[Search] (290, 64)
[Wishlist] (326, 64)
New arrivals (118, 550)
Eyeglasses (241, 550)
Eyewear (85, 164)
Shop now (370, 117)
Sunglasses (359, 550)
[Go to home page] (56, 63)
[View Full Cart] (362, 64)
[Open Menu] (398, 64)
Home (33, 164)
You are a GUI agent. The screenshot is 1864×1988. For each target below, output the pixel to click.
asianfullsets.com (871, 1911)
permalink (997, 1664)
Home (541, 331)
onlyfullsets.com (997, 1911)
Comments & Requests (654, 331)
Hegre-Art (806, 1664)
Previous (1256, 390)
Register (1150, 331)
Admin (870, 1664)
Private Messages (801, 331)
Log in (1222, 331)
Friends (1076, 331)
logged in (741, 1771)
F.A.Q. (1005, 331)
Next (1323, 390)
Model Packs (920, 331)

▶ [What you need to do]:
The answer should be the complete set of records, printed exactly.

▶ [Response]:
[Search] (290, 64)
[Wishlist] (326, 64)
New arrivals (118, 550)
Eyeglasses (241, 550)
Eyewear (85, 164)
Shop now (370, 117)
Sunglasses (359, 550)
[Go to home page] (56, 63)
[View Full Cart] (362, 64)
[Open Menu] (398, 64)
Home (33, 164)
You are a GUI agent. The screenshot is 1864×1988. For each target below, output the pixel to click.
asianfullsets.com (871, 1911)
permalink (997, 1664)
Home (541, 331)
onlyfullsets.com (997, 1911)
Comments & Requests (654, 331)
Hegre-Art (806, 1664)
Previous (1256, 390)
Register (1150, 331)
Admin (870, 1664)
Private Messages (801, 331)
Log in (1222, 331)
Friends (1076, 331)
logged in (741, 1771)
F.A.Q. (1005, 331)
Next (1323, 390)
Model Packs (920, 331)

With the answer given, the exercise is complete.